Stroke after carotid endarterectomy
- Usually due to thrombosis at the operative site with intracranial embolisation or release of atheromatous debris.
- Neurological deficits occurring immediately postoperatively may signal technical error and should prompt urgent re-exploration.
- Preventive strategies include intraoperative heparinisation and meticulous surgical technique.
- Rescue options may include thrombectomy or thrombolysis.
Stroke after carotid artery stenting
- Typically caused by thrombosis within the stent or embolisation during deployment.

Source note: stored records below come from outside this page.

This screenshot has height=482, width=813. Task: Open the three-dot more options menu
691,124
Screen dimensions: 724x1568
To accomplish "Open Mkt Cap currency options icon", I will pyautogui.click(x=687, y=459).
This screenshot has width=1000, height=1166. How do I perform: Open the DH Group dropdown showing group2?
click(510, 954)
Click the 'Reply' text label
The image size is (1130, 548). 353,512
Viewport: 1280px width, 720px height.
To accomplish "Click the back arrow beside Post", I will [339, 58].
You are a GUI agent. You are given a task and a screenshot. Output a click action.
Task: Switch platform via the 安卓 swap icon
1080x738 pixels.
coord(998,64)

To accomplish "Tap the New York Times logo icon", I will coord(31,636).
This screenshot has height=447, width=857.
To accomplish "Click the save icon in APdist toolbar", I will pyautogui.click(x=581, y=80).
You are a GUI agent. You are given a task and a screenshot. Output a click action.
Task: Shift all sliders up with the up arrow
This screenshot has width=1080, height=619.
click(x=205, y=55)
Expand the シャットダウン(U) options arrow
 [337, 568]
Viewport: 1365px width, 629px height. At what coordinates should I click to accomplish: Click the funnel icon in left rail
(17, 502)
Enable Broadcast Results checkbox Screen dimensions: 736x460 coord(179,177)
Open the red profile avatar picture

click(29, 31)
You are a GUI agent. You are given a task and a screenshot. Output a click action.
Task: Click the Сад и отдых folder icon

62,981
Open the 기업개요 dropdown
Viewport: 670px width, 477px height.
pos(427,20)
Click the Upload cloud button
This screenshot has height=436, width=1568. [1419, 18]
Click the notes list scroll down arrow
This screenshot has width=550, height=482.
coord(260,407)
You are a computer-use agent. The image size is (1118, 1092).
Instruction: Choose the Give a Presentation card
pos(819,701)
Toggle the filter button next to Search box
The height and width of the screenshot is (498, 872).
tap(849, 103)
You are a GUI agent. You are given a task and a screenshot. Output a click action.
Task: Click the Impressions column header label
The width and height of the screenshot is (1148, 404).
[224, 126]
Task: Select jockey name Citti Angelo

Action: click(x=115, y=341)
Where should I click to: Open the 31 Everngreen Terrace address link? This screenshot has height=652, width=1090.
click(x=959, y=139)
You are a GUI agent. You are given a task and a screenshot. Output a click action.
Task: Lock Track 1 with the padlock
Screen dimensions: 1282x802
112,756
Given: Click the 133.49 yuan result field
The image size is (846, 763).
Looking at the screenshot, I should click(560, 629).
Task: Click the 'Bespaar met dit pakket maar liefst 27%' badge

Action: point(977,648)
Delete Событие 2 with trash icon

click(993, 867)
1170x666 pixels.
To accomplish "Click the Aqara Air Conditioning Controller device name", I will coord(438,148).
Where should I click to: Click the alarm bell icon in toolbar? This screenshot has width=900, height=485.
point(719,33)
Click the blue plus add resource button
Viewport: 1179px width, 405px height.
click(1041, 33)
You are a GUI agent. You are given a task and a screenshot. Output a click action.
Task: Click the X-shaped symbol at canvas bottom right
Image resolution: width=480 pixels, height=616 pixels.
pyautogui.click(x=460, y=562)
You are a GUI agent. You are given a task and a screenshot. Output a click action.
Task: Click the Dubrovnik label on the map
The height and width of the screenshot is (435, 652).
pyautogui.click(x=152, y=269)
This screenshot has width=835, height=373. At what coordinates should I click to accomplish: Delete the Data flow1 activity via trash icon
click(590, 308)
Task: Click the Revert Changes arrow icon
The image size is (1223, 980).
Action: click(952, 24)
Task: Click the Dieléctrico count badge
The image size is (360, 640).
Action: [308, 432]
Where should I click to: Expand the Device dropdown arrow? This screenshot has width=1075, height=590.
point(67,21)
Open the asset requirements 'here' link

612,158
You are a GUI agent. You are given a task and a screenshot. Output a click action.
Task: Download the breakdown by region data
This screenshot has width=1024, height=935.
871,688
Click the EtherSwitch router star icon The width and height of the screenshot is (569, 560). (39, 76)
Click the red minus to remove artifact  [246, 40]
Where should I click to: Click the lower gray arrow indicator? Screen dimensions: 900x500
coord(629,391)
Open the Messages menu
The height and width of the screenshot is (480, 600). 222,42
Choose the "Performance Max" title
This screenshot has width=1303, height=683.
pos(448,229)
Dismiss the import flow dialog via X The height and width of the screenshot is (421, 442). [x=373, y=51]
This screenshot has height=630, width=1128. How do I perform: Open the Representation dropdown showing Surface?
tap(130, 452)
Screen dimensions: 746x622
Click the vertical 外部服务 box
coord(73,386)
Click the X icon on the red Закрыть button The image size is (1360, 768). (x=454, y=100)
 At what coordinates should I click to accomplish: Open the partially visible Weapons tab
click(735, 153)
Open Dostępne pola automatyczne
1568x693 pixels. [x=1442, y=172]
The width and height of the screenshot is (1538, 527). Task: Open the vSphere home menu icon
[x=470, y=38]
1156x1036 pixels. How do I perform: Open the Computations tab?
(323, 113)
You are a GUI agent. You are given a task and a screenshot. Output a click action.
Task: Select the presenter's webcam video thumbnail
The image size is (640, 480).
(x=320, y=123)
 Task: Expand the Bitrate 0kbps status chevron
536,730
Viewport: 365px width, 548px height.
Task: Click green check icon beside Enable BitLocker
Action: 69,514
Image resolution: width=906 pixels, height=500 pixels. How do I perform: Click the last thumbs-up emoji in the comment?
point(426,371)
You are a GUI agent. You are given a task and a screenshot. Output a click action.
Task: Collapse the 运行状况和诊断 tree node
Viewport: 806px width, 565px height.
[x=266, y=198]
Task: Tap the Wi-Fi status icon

- Risk is minimised by preoperative dual antiplatelet therapy (aspirin plus clopidogrel) and intraoperative heparinisation to maintain adequate activated clotting time.
- DAPT is generally continued for 1–3 months post-stenting before switching to single antiplatelet therapy.
Myocardial infarction after CEA or CAS
- Periprocedural myocardial infarction risk is about 2.3% following CEA and 1.1% after CAS, usually within the first few days.
- Preoperative aspirin for CEA, and aspirin plus clopidogrel for CAS, are protective.
Haematomas and access site bleeding
- Incisional haematomas after CEA or puncture site bleeding after CAS are uncommon and usually self-limiting.
- Expanding haematomas may require urgent surgical evacuation and transfusion.
Cranial nerve injuries after carotid endarterectomy
- Hypoglossal, vagus, and glossopharyngeal nerves are most frequently affected.
- Occurs in approximately 6% of patients, usually from traction rather than transection.
- Most cases recover spontaneously within six months.
Cerebral hyperperfusion syndrome
- Rare complication, more common after revascularisation of very tight stenoses or with contralateral carotid occlusion.
- Symptoms include headache, seizure, or neurological deficit, usually within hours to days.
- Imaging may demonstrate cerebral oedema, with or without haemorrhage.
- Management includes strict blood pressure control, head elevation, reduction of anticoagulation, and surgical decompression for severe cases.
Post-operative cerebral haemorrhage
- May occur after both CEA and CAS, often related to aggressive antiplatelet/anticoagulant therapy or uncontrolled hypertension.
- May overlap with cerebral hyperperfusion syndrome.
- Treatment is supportive with blood pressure control, head elevation, and decompression if required.
Ischaemic stroke
- In asymptomatic carotid stenosis, annual stroke risk is estimated between 1–5%, rising to nearly 10% if prior TIA or stroke has occurred.
- Pathogenesis is most often plaque rupture with embolisation and cerebral infarction.
- In stenoses <70%, pharmacological therapy is first-line; revascularisation is reserved for selected patients with high-grade disease.